[[ SOURCE DOCUMENT, beginning ]]

Should You Still Be Marketing During the COVID-19 Outbreak?
As the global coronavirus crisis unfolds, it’s natural to feel a little unnerved about what this means for you and your business. It’s easy to focus on the short-term implications and lose sight of long-term goals.
However, it's also important to understand that while things may have slowed down considerably in a lot of industries, the world hasn't stopped. Behaviours are changing rapidly as citizens follow government safety guidelines, and the adoption of digital experiences that was slowly emerging has inevitably gained momentum.
A ‘new normal’ is beginning to define itself. With this in mind, it's vital that we work out exactly what that means for each of us and how we can adapt during this transitional phase to make sure our businesses not only survive but succeed in the long run.
Take a moment, don’t panic
In this current mode of survival, budget-cutting might be unavoidable for many businesses. However, it’s important not to rush these decisions and make big cuts across the board. With so much change happening, businesses need to find new ways to cut through the white noise. For this reason, there's never been a more important time to invest in your marketing team.
It may be necessary to place a temporary pause (one to two weeks) on the variables that are easily changeable – search engine advertising, social media ads, video ads etc – while the team makes a thorough assessment of the unfolding situation.
This may cause a short-term hit on revenue, but it protects the business from wasting funds on ads that are potentially ineffective at this time due to a required change in messaging.
We need to start thinking about how we can add value during this strained time. Adobe, for example, is a leading brand that's thriving because it's maintaining its marketing. It's recognised that there's been a widespread change to companies' operations because of employees needing to work from home. So, Adobe pressed forward with the rollout of the Adobe Experience Cloud, which helps to accelerate document productivity and data management.
During the 2008 recession, Xbox not only decided it would let customers watch films and TV series through Netflix for free, but it also lowered the fee for one of its consoles to $199. Alongside this, it launched messages on its website that branded it as a great-value brand with slogans like, "Big fun, bigger value". This seemed to work: sales of its consoles spiked by 53% year on year in February 2009.
Listen, pivot, adapt
As consumption of goods and services begins to shift from the physical to the digital world, you're going to need to get creative on delivering your brand's strategies while mitigating risk.

[[ SOURCE DOCUMENT, end ]]
[[ RECORDED DATA, beginning ]]

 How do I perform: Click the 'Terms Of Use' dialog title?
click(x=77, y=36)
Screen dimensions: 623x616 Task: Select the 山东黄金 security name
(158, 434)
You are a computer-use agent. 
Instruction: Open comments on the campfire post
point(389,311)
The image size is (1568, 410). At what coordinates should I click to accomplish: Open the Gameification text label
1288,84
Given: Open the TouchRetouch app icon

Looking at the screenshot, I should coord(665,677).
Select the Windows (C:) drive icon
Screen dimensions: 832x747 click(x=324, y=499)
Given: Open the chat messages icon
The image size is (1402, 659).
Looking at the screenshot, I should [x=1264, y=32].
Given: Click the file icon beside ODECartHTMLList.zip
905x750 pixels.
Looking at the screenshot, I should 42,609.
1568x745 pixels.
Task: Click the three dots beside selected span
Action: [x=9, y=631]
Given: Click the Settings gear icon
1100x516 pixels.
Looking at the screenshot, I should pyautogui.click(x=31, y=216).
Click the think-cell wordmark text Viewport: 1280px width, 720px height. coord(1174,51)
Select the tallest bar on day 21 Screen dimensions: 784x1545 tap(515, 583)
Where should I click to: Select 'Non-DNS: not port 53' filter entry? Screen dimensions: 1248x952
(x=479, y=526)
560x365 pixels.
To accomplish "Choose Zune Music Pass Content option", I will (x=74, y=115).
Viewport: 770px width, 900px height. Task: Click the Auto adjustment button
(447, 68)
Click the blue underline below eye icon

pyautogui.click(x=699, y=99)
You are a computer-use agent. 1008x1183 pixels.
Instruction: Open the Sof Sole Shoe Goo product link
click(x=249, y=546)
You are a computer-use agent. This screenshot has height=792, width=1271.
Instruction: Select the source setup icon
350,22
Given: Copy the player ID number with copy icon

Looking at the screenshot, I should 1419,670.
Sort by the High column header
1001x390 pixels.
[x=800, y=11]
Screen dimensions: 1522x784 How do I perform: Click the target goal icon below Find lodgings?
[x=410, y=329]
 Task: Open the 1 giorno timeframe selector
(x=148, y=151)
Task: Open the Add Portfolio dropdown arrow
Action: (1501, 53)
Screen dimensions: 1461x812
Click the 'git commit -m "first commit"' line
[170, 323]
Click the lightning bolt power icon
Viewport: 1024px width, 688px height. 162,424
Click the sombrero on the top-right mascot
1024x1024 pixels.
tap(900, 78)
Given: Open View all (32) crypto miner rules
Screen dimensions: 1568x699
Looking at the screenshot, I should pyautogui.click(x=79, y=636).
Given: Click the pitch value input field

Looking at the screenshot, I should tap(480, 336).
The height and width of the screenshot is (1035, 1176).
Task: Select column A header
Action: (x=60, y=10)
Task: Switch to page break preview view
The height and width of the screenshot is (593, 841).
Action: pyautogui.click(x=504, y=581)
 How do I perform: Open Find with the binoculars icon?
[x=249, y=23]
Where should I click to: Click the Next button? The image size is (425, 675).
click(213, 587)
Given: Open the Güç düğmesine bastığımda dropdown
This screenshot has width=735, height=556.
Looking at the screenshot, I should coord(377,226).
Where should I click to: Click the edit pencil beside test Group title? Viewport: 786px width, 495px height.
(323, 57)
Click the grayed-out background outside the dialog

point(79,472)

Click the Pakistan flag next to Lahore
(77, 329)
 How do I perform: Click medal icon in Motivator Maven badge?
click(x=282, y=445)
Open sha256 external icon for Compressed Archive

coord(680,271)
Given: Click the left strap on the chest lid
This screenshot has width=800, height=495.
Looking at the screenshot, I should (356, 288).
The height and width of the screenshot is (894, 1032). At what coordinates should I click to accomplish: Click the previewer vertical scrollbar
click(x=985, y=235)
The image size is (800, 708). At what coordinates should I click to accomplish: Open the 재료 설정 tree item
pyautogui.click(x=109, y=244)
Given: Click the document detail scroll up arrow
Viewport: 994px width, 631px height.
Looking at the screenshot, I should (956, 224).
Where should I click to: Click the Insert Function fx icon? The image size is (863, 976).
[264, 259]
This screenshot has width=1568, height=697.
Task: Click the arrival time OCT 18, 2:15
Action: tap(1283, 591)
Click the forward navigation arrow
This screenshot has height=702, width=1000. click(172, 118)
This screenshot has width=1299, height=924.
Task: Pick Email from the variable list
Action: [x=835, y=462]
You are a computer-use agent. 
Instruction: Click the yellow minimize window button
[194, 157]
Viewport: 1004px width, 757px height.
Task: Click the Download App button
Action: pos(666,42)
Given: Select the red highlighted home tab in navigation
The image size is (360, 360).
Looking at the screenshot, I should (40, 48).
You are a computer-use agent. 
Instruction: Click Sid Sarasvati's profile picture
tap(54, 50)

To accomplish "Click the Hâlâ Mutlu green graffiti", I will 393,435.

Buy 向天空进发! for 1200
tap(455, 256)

[[ RECORDED DATA, end ]]

WHAT TO PRODUCE ->
According to the article on marketing during the COVID-19 outbreak, what price did Xbox lower one of its consoles to during the 2008 recession? These lines come from a separate source.

EXERCISE RESULT ->
$199.